_Task directions_:
Type out the records that follow, exactly as given.

[Stored entries]
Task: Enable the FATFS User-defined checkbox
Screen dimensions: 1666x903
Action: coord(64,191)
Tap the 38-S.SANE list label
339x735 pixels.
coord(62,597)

_Task result_:
Task: Enable the FATFS User-defined checkbox
Screen dimensions: 1666x903
Action: coord(64,191)
Tap the 38-S.SANE list label
339x735 pixels.
coord(62,597)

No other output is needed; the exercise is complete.